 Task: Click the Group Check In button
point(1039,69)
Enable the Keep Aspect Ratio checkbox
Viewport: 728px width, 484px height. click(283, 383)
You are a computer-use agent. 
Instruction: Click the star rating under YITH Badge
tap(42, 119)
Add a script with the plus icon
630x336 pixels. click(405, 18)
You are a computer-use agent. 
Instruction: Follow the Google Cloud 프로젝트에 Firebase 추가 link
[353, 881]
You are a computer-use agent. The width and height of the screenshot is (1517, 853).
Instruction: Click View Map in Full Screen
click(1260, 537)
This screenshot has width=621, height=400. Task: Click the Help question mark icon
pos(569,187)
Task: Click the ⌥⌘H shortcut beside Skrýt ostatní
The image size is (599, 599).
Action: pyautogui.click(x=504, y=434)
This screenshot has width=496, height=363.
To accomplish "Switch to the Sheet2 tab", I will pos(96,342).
__________________________________________________
* Exercise:
Count how many lines in the listing above contain the string "This", with case mattering. Reply with the number alone.

* Completed exercise:
2